*** WORKING DATA ***
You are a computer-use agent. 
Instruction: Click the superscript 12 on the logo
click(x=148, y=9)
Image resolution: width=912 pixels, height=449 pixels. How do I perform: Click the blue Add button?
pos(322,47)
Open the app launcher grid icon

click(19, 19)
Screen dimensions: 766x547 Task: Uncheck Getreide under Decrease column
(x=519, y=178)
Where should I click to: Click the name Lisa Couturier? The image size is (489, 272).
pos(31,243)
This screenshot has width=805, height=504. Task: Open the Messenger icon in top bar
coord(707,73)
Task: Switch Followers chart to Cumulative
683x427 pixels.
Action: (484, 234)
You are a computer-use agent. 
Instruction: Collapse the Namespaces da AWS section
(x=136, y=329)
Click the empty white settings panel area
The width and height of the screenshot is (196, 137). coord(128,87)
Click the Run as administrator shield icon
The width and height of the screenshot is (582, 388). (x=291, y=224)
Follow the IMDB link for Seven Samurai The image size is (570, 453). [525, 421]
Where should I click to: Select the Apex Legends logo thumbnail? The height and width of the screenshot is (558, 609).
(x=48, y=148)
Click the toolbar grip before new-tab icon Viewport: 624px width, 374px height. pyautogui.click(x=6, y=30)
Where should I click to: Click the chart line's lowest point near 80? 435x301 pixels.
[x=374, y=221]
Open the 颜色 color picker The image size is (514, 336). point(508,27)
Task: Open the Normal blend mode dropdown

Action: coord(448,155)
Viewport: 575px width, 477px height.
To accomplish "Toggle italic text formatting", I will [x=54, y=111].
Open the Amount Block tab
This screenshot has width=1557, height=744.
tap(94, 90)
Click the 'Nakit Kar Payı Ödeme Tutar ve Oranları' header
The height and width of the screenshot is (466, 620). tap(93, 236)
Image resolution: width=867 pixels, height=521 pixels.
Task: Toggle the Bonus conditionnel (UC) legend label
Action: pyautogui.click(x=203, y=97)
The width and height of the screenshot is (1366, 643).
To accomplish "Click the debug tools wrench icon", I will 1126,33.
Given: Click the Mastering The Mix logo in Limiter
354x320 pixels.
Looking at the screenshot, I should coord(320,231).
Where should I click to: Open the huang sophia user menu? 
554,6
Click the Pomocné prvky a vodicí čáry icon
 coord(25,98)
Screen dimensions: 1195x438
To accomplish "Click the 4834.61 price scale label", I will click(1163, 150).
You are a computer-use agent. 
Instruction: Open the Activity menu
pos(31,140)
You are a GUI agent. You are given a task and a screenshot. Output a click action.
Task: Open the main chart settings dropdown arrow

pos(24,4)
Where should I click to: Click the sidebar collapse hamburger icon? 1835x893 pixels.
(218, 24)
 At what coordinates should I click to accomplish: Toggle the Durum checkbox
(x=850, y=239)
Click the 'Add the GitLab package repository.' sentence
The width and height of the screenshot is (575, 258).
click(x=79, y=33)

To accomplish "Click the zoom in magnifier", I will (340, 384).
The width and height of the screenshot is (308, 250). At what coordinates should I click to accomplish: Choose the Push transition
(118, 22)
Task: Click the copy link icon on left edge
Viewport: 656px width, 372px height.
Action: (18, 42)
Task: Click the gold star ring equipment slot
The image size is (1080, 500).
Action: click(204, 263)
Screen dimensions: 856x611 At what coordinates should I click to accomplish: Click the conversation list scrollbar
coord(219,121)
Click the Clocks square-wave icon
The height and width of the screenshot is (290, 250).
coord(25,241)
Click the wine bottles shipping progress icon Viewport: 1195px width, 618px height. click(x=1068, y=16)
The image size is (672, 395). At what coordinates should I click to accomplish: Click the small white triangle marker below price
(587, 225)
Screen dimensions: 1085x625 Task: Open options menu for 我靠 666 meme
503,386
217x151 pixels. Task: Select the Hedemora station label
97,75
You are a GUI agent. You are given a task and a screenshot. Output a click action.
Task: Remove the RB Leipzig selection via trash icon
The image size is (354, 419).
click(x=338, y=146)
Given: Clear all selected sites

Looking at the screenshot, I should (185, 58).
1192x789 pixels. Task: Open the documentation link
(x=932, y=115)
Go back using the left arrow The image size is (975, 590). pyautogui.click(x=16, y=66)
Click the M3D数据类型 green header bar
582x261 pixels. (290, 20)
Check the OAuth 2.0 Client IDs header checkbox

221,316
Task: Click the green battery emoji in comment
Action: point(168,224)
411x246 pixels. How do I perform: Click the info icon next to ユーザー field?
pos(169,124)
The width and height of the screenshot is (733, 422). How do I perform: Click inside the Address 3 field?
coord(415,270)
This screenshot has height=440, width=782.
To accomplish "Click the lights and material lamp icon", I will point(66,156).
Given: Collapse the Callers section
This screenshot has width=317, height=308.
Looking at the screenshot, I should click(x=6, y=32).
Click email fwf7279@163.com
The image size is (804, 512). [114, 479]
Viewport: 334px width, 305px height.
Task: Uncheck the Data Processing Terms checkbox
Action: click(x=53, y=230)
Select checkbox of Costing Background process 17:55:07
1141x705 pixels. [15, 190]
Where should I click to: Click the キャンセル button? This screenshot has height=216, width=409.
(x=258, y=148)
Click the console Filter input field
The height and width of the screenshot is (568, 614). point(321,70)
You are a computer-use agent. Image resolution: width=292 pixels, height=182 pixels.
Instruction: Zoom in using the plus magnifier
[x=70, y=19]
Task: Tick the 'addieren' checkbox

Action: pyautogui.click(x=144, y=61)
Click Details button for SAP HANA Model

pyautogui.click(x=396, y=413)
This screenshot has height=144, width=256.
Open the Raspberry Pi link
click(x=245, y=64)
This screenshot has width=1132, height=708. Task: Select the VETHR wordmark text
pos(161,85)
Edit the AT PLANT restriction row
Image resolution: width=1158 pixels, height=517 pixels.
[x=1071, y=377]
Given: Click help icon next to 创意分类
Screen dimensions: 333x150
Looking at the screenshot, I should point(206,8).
*** End of WORKING DATA ***
WHAT THE EXERCISE ASKS: All of the data must be set down again exactly.

EXERCISE OUTPUT:
You are a computer-use agent. 
Instruction: Click the superscript 12 on the logo
click(x=148, y=9)
Image resolution: width=912 pixels, height=449 pixels. How do I perform: Click the blue Add button?
pos(322,47)
Open the app launcher grid icon

click(19, 19)
Screen dimensions: 766x547 Task: Uncheck Getreide under Decrease column
(x=519, y=178)
Where should I click to: Click the name Lisa Couturier? The image size is (489, 272).
pos(31,243)
This screenshot has width=805, height=504. Task: Open the Messenger icon in top bar
coord(707,73)
Task: Switch Followers chart to Cumulative
683x427 pixels.
Action: (484, 234)
You are a computer-use agent. 
Instruction: Collapse the Namespaces da AWS section
(x=136, y=329)
Click the empty white settings panel area
The width and height of the screenshot is (196, 137). coord(128,87)
Click the Run as administrator shield icon
The width and height of the screenshot is (582, 388). (x=291, y=224)
Follow the IMDB link for Seven Samurai The image size is (570, 453). [525, 421]
Where should I click to: Select the Apex Legends logo thumbnail? The height and width of the screenshot is (558, 609).
(x=48, y=148)
Click the toolbar grip before new-tab icon Viewport: 624px width, 374px height. pyautogui.click(x=6, y=30)
Where should I click to: Click the chart line's lowest point near 80? 435x301 pixels.
[x=374, y=221]
Open the 颜色 color picker The image size is (514, 336). point(508,27)
Task: Open the Normal blend mode dropdown

Action: coord(448,155)
Viewport: 575px width, 477px height.
To accomplish "Toggle italic text formatting", I will [x=54, y=111].
Open the Amount Block tab
This screenshot has width=1557, height=744.
tap(94, 90)
Click the 'Nakit Kar Payı Ödeme Tutar ve Oranları' header
The height and width of the screenshot is (466, 620). tap(93, 236)
Image resolution: width=867 pixels, height=521 pixels.
Task: Toggle the Bonus conditionnel (UC) legend label
Action: pyautogui.click(x=203, y=97)
The width and height of the screenshot is (1366, 643).
To accomplish "Click the debug tools wrench icon", I will 1126,33.
Given: Click the Mastering The Mix logo in Limiter
354x320 pixels.
Looking at the screenshot, I should coord(320,231).
Where should I click to: Open the huang sophia user menu? 
554,6
Click the Pomocné prvky a vodicí čáry icon
 coord(25,98)
Screen dimensions: 1195x438
To accomplish "Click the 4834.61 price scale label", I will click(1163, 150).
You are a computer-use agent. 
Instruction: Open the Activity menu
pos(31,140)
You are a GUI agent. You are given a task and a screenshot. Output a click action.
Task: Open the main chart settings dropdown arrow

pos(24,4)
Where should I click to: Click the sidebar collapse hamburger icon? 1835x893 pixels.
(218, 24)
 At what coordinates should I click to accomplish: Toggle the Durum checkbox
(x=850, y=239)
Click the 'Add the GitLab package repository.' sentence
The width and height of the screenshot is (575, 258).
click(x=79, y=33)

To accomplish "Click the zoom in magnifier", I will (340, 384).
The width and height of the screenshot is (308, 250). At what coordinates should I click to accomplish: Choose the Push transition
(118, 22)
Task: Click the copy link icon on left edge
Viewport: 656px width, 372px height.
Action: (18, 42)
Task: Click the gold star ring equipment slot
The image size is (1080, 500).
Action: click(204, 263)
Screen dimensions: 856x611 At what coordinates should I click to accomplish: Click the conversation list scrollbar
coord(219,121)
Click the Clocks square-wave icon
The height and width of the screenshot is (290, 250).
coord(25,241)
Click the wine bottles shipping progress icon Viewport: 1195px width, 618px height. click(x=1068, y=16)
The image size is (672, 395). At what coordinates should I click to accomplish: Click the small white triangle marker below price
(587, 225)
Screen dimensions: 1085x625 Task: Open options menu for 我靠 666 meme
503,386
217x151 pixels. Task: Select the Hedemora station label
97,75
You are a GUI agent. You are given a task and a screenshot. Output a click action.
Task: Remove the RB Leipzig selection via trash icon
The image size is (354, 419).
click(x=338, y=146)
Given: Clear all selected sites

Looking at the screenshot, I should (185, 58).
1192x789 pixels. Task: Open the documentation link
(x=932, y=115)
Go back using the left arrow The image size is (975, 590). pyautogui.click(x=16, y=66)
Click the M3D数据类型 green header bar
582x261 pixels. (290, 20)
Check the OAuth 2.0 Client IDs header checkbox

221,316
Task: Click the green battery emoji in comment
Action: point(168,224)
411x246 pixels. How do I perform: Click the info icon next to ユーザー field?
pos(169,124)
The width and height of the screenshot is (733, 422). How do I perform: Click inside the Address 3 field?
coord(415,270)
This screenshot has height=440, width=782.
To accomplish "Click the lights and material lamp icon", I will point(66,156).
Given: Collapse the Callers section
This screenshot has width=317, height=308.
Looking at the screenshot, I should click(x=6, y=32).
Click email fwf7279@163.com
The image size is (804, 512). [114, 479]
Viewport: 334px width, 305px height.
Task: Uncheck the Data Processing Terms checkbox
Action: click(x=53, y=230)
Select checkbox of Costing Background process 17:55:07
1141x705 pixels. [15, 190]
Where should I click to: Click the キャンセル button? This screenshot has height=216, width=409.
(x=258, y=148)
Click the console Filter input field
The height and width of the screenshot is (568, 614). point(321,70)
You are a computer-use agent. Image resolution: width=292 pixels, height=182 pixels.
Instruction: Zoom in using the plus magnifier
[x=70, y=19]
Task: Tick the 'addieren' checkbox

Action: pyautogui.click(x=144, y=61)
Click Details button for SAP HANA Model

pyautogui.click(x=396, y=413)
This screenshot has height=144, width=256.
Open the Raspberry Pi link
click(x=245, y=64)
This screenshot has width=1132, height=708. Task: Select the VETHR wordmark text
pos(161,85)
Edit the AT PLANT restriction row
Image resolution: width=1158 pixels, height=517 pixels.
[x=1071, y=377]
Given: Click help icon next to 创意分类
Screen dimensions: 333x150
Looking at the screenshot, I should point(206,8).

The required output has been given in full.